Experimentkultur pflegen

Emergenz in der Strategiearbeit bedeutet, in einem ersten Schritt diesen Rahmen zu definieren – das kann ein Themenfeld oder ein grobes Ziel sein. Innerhalb dieses Rahmens wird in Schritten und Etappen gedacht und gehandelt. Man agiert, evaluiert, reflektiert und plant die nächsten Schritte. So tastet man sich vor. Die obenstehende Abbildung zeigt diese Vorgehensweise.

Auf Zufälle achten

In einer lebendigen Unternehmenskultur werden Wahrnehmungsfähigkeit und Achtsamkeit für das Entstehende geübt und gefördert. Es geht darum, nicht nur das Offensichtliche zu sehen, sondern auch zu realisieren, was es bedeuten kann. Das was uns im Tagesgeschäft entgegenkommt sind Signale für die weiteren Entwicklung. Nicht selten entstehen große Würfe aus diesen Zufällen – wichtig ist, dass diese überhaupt wahrgenommen werden können.

Reflektieren ermöglichen

Die Grundlage für erfolgreiche emergente Strategien sind Reflexion und Feedback. Das Entscheidende ist nicht, dass wir nach perfekten Plänen arbeiten. Wichtig ist vielmehr, dass wir die Gespräche dazu nutzen, das Lernen in unserer Organisation anzuregen und zu beschleunigen. Der langfristige Erfolg hängt davon ab, ob es den Führungskräften und MitarbeiterInnen einer Organisation gelingt, ihre gemeinsamen Denkmodelle und Grundannahmen über Zukunftsfragen abzustimmen und anzupassen. Strategieprozesse werden somit auch zum Lernprozess für die Mitarbeitenden und die Organisation.

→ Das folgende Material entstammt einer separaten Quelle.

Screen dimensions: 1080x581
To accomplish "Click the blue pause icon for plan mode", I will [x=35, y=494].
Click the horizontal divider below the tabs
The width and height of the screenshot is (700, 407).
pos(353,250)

Systemebenen integrieren    

Strategiearbeit braucht „Hierarchie“ – nicht im Sinne von Machthierarchie, sondern im Sinne des Managements unterschiedlicher Komplexitätsniveaus und Zeithorizonte. Das bedeutet aber auch, dass Strategieprozesse, die ausschließlich top-down angelegt sind, kaum mehr funktionieren können. Wir benötigen die reflektierte Erfahrung der operativen Führungskräfte und MitarbeiterInnen. Statt der traditionell üblichen Methode von Wasser-fallkonzepten (hierarchisch kaskadiert) arbeiten wir deutlich erfolgreicher mit Gegenstromkonzepten indem wir Begegnungsräume zwischen den Systemebenen gestalten.

Auf einen Blick

Strategiearbeit dient dazu, besser zu verstehen, wo wir stehen (Awareness), klar zu werden, wohin wir uns entwickeln können (Direction), die Positionen zwischen den Schlüsselpersonen abzustimmen (Alignment) und die operative Handlungsfähigkeit sicherzustellen (Commitment).